The cutthroat were cooperating nicely. Just about every cast ended up being taken by a colorful fish. Both Mike and I started walking around the lake, stopping at openings to cast.
“You got another one?” Mike observed, fishing about 50 feet away.
“They are loving this little green beetle. Do you want one?” I asked.
“I have a few flies I can try.” Mike said, continuing to cast.
“Dont be a hero, Mike. I have more of these beetles if you want one.” I added, then walked over to the fallen tree that separated us, and stuck a green beetle on the stump.
“There you go, Mike. You can grab this whenever you decide you want to catch a fish.” I said. And after I caught another fish, Mike found his way to the beetle and tied it on.
“Did you get a grayling?” Mike yelled from across the lake.
“Yep!” I yelled back, as I snapped a picture of my fish before it kicked away.
The elusive grayling has been on my list of fish-to-catch for a long time. The large fin on the back makes it unique to any other freshwater fish. In one spectrum of light, the fin reflects a teal color that the camera just can’t do justice to. At another angle, the teal color almost disappears while little red dots appear, lining the fin of this sought-after fish.
Grayling fishing had turned on! Mike was making his success known from across the lake and, being the only ones on this lake, I would answer back when I had one on as well.
Gracy and I started to make our way back to where Mike and Kerri were. Mike had picked up another grayling, and took this incredible shot with his underwater camera.
On my next cast, a rainbow took my fly, and I did everything I could to get it to shake itself off. Finally, after almost having to bring it in, it escaped, and I casted back out in hopes of another grayling. One took, and I looked back at Gracy with a huge smile.
“Another grayling?” She asked, just to be nice.
“Yep!” I said, bringing it in and snapping a picture before it took off.
Mike had caught the last grayling of the day before we decided it was time to head back home. On our way out, Mike stopped us next to a small pine tree.
“Have you guys ever eaten pine tips?” He asked, pointing at the bright new growth on a little pine tree. He plucked off a pine tip and handed it to Gracy.

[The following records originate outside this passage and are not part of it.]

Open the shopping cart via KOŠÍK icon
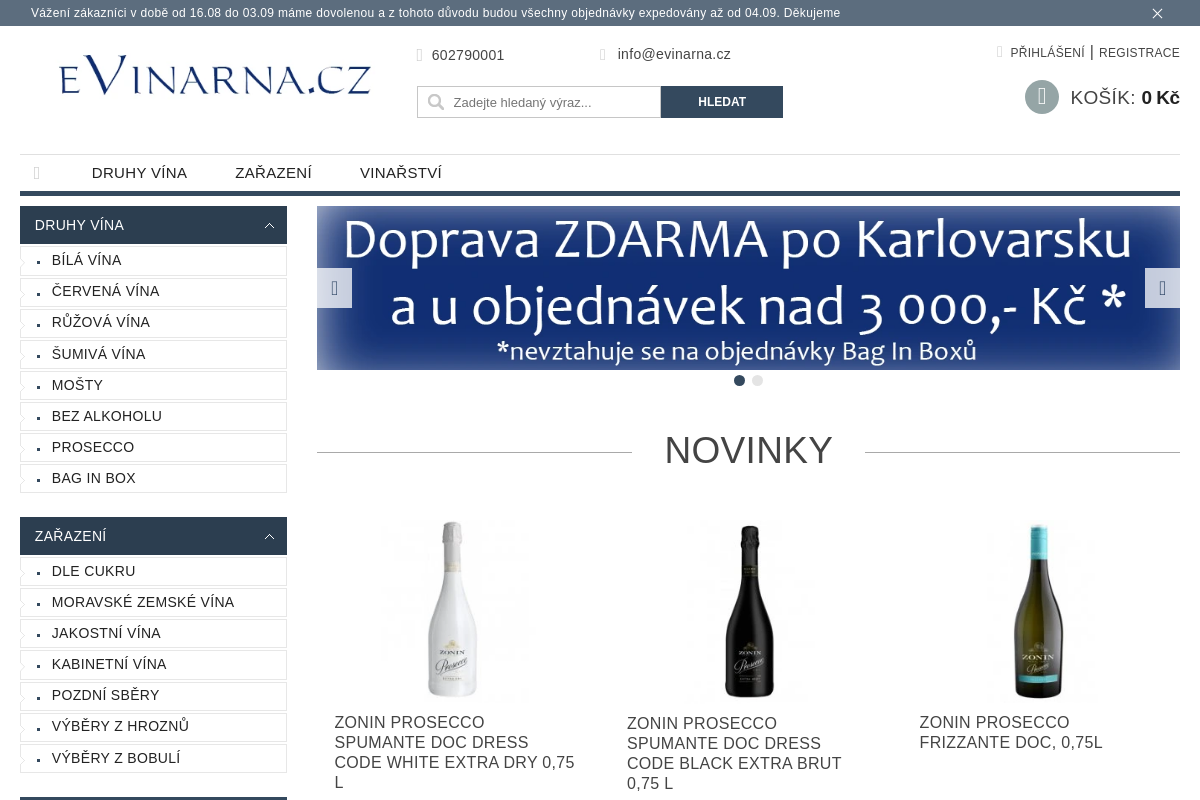coord(1041,96)
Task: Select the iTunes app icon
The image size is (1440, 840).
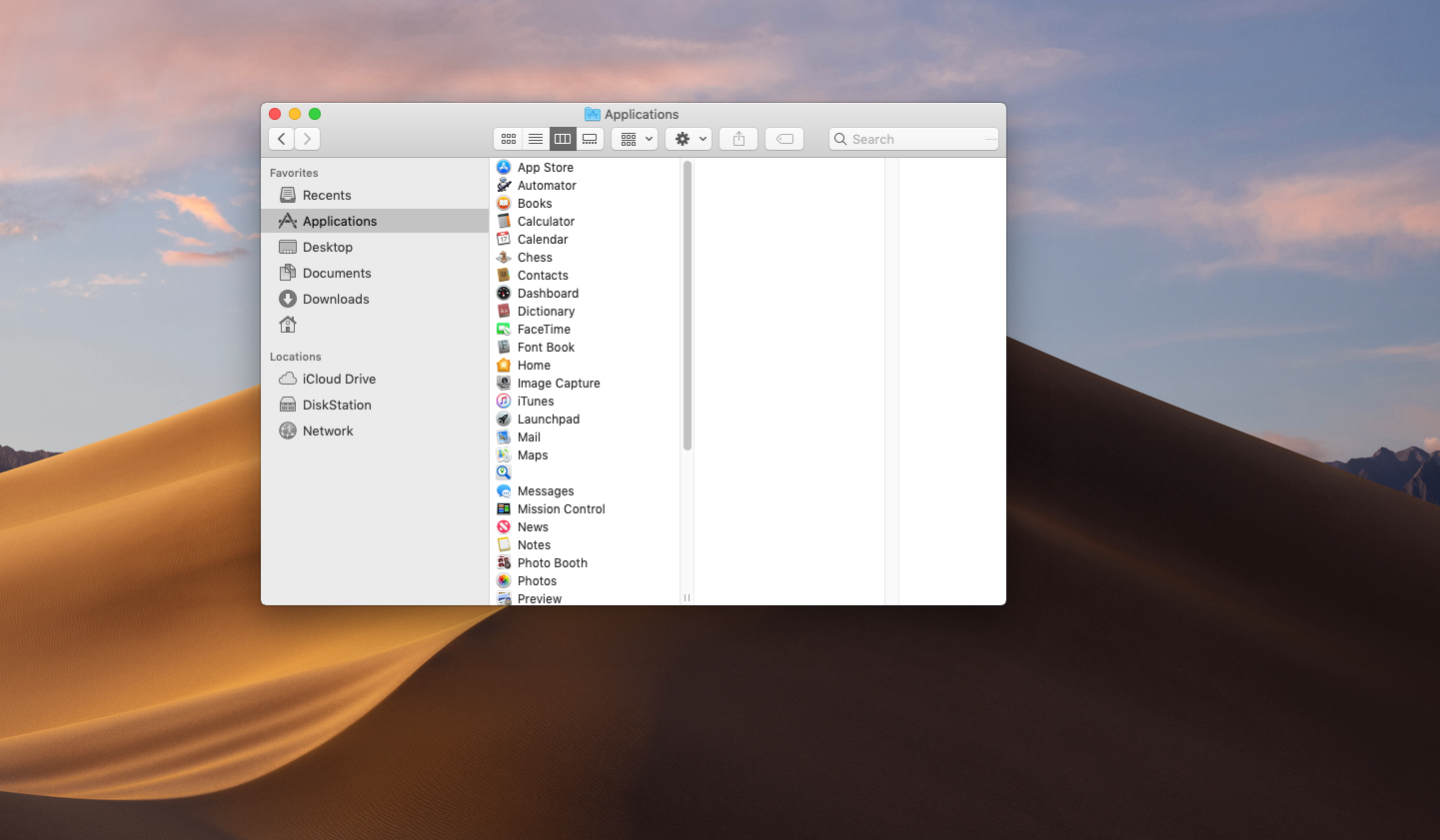Action: point(504,402)

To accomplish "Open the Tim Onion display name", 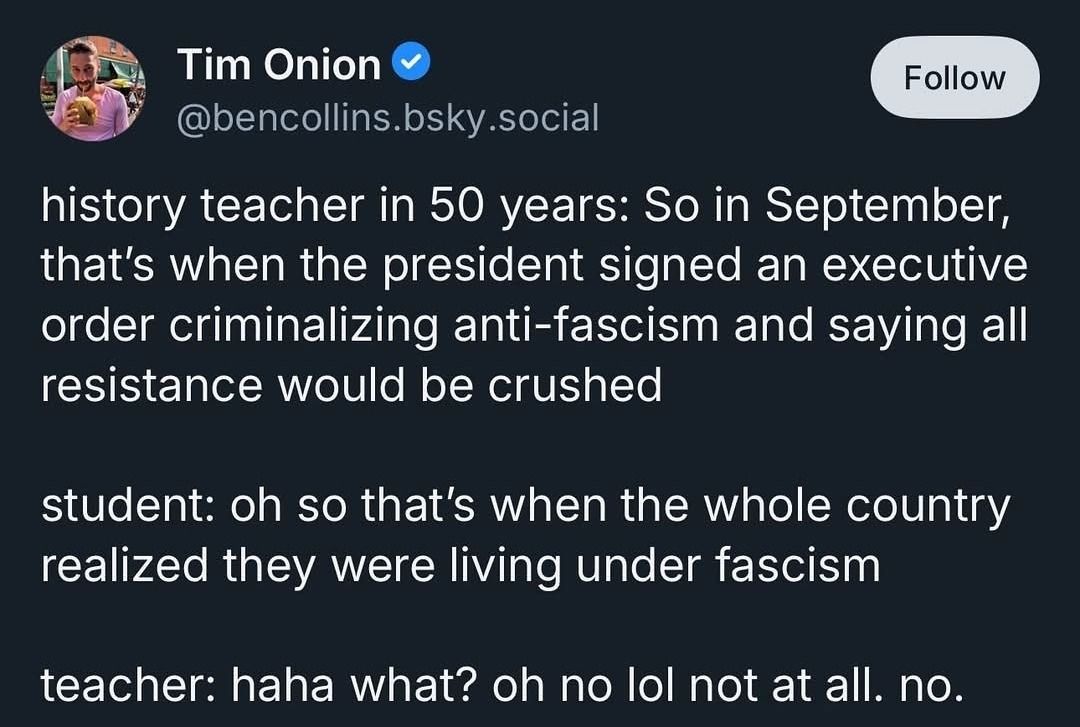I will tap(279, 66).
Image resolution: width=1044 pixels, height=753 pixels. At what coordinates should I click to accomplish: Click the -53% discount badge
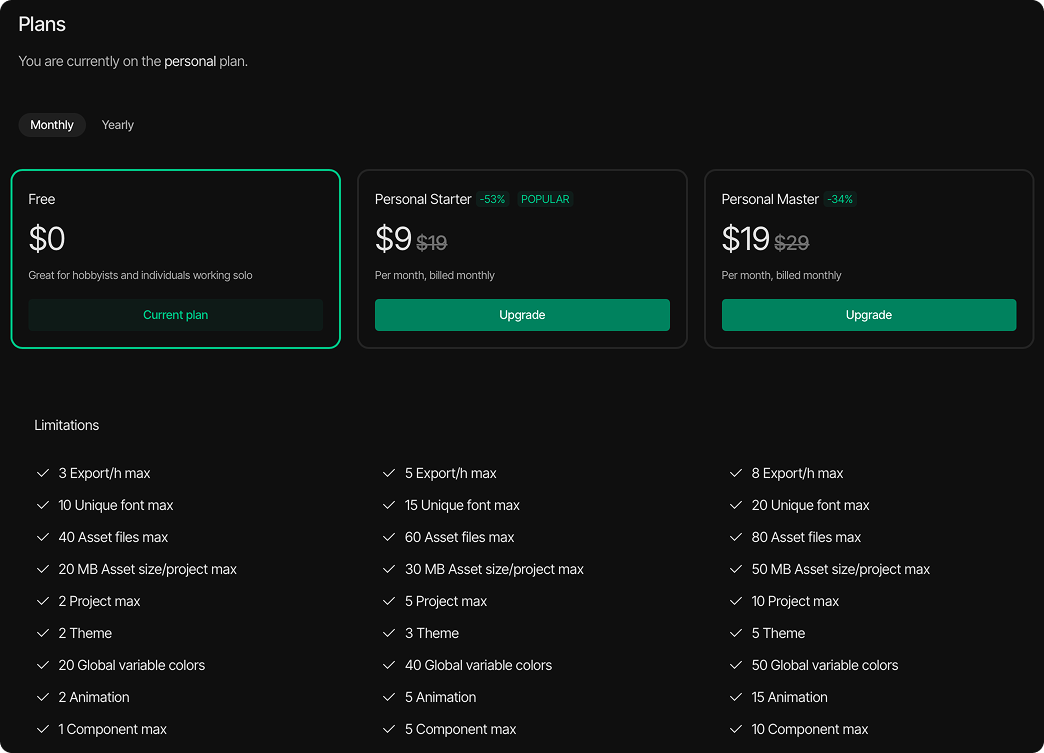493,200
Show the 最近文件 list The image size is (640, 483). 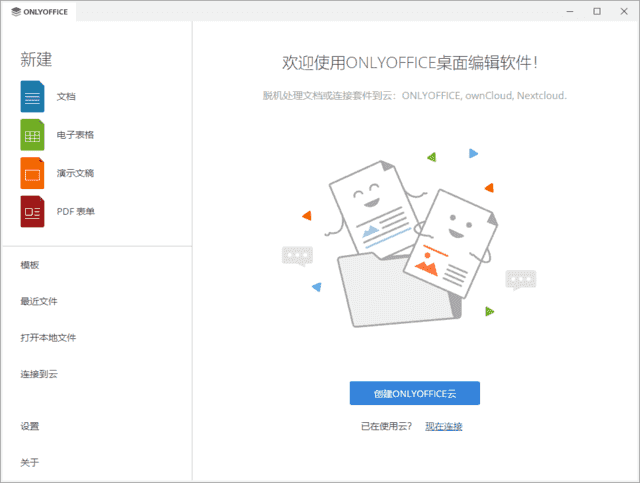[39, 301]
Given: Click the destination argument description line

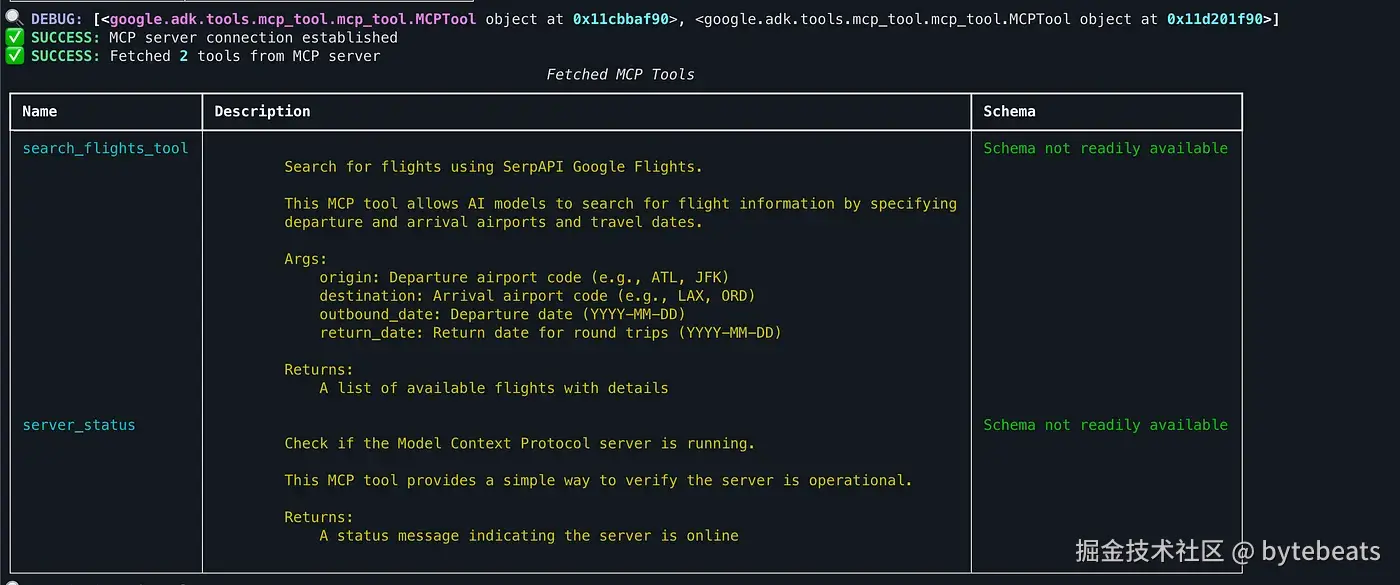Looking at the screenshot, I should pos(537,296).
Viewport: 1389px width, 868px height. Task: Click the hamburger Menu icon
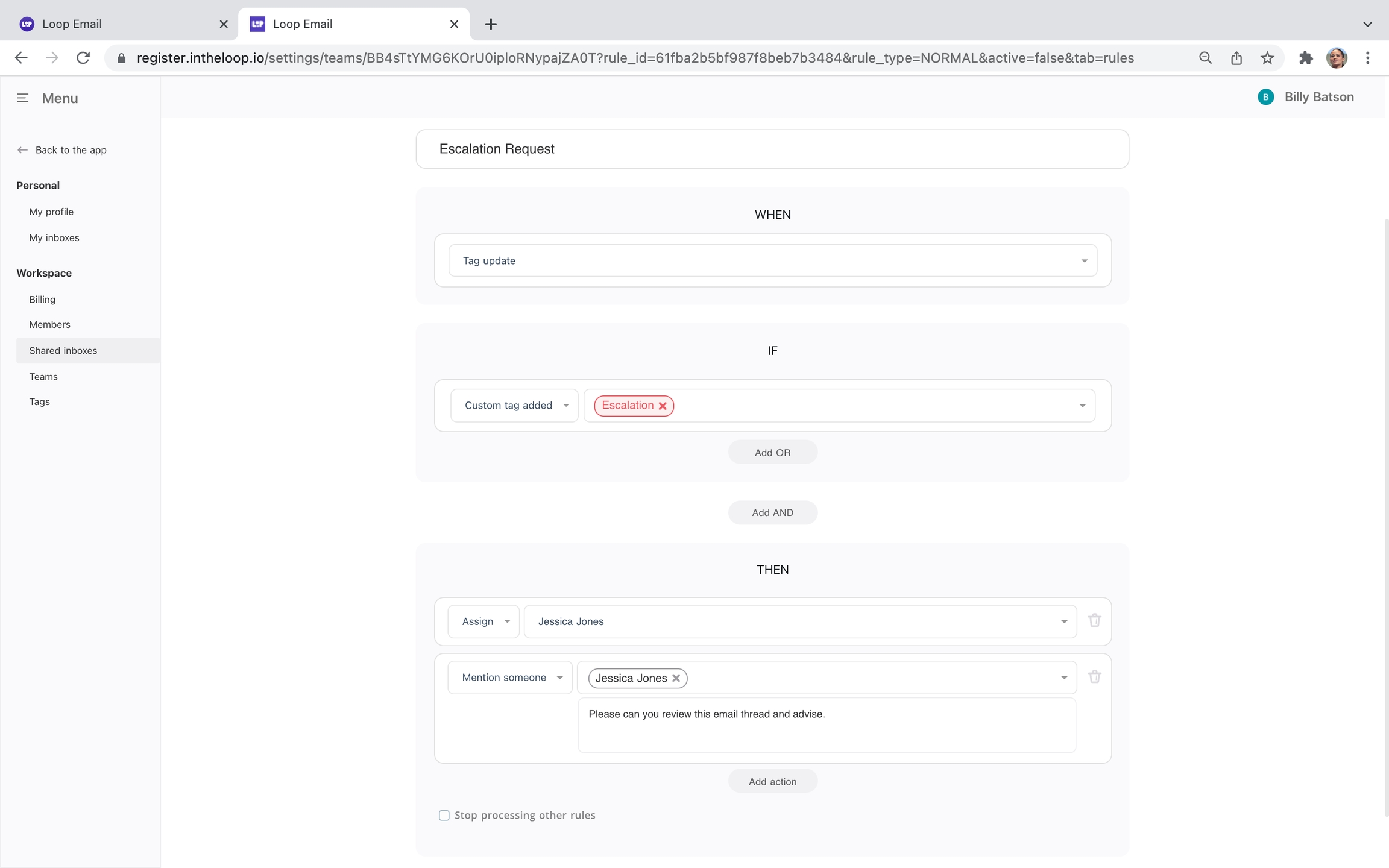[22, 98]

“They are 100% eatable, a great source of vitamin C, and taste great sprinkled on a salad.” Mike said, popping some in his mouth.
“Pine tips…” I said, plucking a bit of new growth and putting it in my mouth. I bit down on the soft pine needles and a rush a citrus covered my tongue; not so much of a piney taste, to my surprise.
“It’s not bad.” I said to Mike, who was chewing up the rest of his.
“Just a survival tip for you guys.” He said, as we walked back to the truck.
We took our packs off and laid them in the back of the truck.
“Did you see the can I fished out?” Mike said, pulling a can out of his pack.
“I bet you guys are too young to recognize this kind of pull top.” He added, showing us the can.
We took a back road out, because Mike wanted to show us the view of Little Payette and Payette Lakes. We drove to an opening on the bumpy road, and witnessed a fantastic view of the land, ending a fun day back in the mountains.